PyChapter10

PyChapter10 is an open source pure Python library for reading and writing IRIG 106 Chapter 10 (now 11) files.

Library Overview

Basic Structure & Usage

PyChapter10 makes every effort to provide a pythonic interface to Chapter 10 data as in the following example:

for packet in C10('file.c10'):
    for message in packet:
        print(message.rtc)

The top-level C10 object represents a given Chapter 10 file or stream and can be initialized from file or filename (default) or from bytes/string using the from_string method. C10 objects contain Packet objects of various data types (see API reference above). Packets attributes containing parsed/generated packet information and generally consist of a number of messages which can be iterated over and modified in turn.

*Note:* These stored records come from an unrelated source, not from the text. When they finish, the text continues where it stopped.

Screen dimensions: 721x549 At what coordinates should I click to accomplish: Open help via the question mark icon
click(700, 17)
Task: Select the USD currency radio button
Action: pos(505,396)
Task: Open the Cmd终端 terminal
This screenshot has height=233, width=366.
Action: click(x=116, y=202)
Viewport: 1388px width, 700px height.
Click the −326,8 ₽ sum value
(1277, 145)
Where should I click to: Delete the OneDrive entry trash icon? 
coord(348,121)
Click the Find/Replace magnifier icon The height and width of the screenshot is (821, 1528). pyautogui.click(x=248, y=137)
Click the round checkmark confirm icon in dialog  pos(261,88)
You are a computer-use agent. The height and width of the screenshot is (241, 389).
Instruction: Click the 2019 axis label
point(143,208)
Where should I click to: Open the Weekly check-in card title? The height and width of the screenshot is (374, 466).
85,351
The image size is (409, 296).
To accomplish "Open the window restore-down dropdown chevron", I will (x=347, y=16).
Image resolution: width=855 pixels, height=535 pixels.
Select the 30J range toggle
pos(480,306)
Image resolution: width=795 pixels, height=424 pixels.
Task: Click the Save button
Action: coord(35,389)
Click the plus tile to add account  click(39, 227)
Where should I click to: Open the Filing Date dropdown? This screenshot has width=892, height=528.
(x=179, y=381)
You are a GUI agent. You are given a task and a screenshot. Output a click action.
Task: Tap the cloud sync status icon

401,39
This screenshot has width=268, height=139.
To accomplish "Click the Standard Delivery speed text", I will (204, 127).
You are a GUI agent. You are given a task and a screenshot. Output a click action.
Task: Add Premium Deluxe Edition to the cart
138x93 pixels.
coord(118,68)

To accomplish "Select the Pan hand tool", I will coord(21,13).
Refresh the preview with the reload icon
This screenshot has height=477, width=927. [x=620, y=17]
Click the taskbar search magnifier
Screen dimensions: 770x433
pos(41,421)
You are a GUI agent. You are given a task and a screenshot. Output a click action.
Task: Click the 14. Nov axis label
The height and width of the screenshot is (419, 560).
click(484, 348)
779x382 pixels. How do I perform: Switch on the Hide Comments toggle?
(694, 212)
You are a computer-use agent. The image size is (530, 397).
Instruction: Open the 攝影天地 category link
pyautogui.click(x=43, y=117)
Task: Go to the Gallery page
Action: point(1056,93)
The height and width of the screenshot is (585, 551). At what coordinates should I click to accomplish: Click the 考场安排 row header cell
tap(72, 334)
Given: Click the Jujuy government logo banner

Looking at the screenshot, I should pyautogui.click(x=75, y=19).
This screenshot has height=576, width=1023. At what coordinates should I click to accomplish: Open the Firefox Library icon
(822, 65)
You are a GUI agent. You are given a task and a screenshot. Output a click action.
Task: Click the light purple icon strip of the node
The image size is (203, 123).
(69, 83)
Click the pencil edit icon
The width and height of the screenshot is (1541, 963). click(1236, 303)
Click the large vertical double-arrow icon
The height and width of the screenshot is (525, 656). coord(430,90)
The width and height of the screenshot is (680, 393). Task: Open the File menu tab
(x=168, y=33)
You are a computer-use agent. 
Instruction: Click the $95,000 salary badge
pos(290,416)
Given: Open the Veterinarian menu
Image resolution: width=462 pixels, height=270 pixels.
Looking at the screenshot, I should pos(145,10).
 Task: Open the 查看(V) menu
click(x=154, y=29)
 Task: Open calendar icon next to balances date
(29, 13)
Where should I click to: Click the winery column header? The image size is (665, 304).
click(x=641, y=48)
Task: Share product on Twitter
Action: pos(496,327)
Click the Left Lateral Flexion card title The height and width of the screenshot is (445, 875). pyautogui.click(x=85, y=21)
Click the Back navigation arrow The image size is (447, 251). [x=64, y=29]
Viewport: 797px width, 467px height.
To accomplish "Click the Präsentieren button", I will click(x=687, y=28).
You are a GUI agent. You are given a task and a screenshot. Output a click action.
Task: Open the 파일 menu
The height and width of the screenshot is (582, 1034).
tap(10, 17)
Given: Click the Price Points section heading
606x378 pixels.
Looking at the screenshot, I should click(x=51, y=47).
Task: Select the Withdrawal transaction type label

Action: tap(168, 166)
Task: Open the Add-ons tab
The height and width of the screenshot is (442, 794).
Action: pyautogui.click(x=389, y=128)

All of these types and classes respond to the usual python introspection resources such as help() and dir().

Modifying Data

Calling bytes() on a packet will compile the packet header, CSDW (channel specific data word), and body (including messages) to raw bytes. You can modify packets and messages before dumping to bytes and those changes will be reflected in the resulting bytes object. For example:

for msg in ethernet_packet:
    msg.ethernet_speed = 3

out_file.write(bytes(ethernet_packet))

Generating Data from Scratch

You can also generate your own data. By creating a packet object of the intended type and passing header values (or even CSDW and data) as keyword arguments:

messages = ...
p = EthernetF0(count=10)
for message in messages:
    p.append(EthernetF0.Message(data=message, length=len(message)))

Defining Data Types

Data formats are specified using a wrapper around bitstruct. Every data type has a channel specific data word (CSDW) that may look something like this (Ethernet given as an example):

class EthernetF0(packet.Packet):
    # ...

    csdw_format = BitFormat('''
        u16 count
        p9
        u3 ttb
        u4 format''')

Similar to a C struct fields are specified with a type (uint by default) and bit length. “p” signifies padding or “reserved” as the chapter 10 standard may call it. Various data types will also specify the format of the messages they contain be that 1553, ethernet, etc. Going back to the Ethernet example:

class EthernetF0(packet.Packet):
    # ...

    class Message(packet.Message):
        # ...

        def __repr__(self):
            return '<Ethernet frame %s bytes>' % len(self.data)

        FORMAT = BitFormat('''
            u64 ipts
            u14 length
            u1 data_length_error
            u1 data_crc_error
            u8 network_id
            u1 crc_error
            u1 frame_error
            u2 content
            u4 ethernet_speed''')

Now we have the intra-packet/message header defined and since it includes a “length” field the appropriate number of bytes are read each time we get a new message. We also define a “__repr__” function to help with debugging.

Contributing

Feedback, issues, and pull requests are all welcome on the main repo. See the CONTRIBUTING document in github for more details. If you’re not sure where to get started check out the issue tracker on github.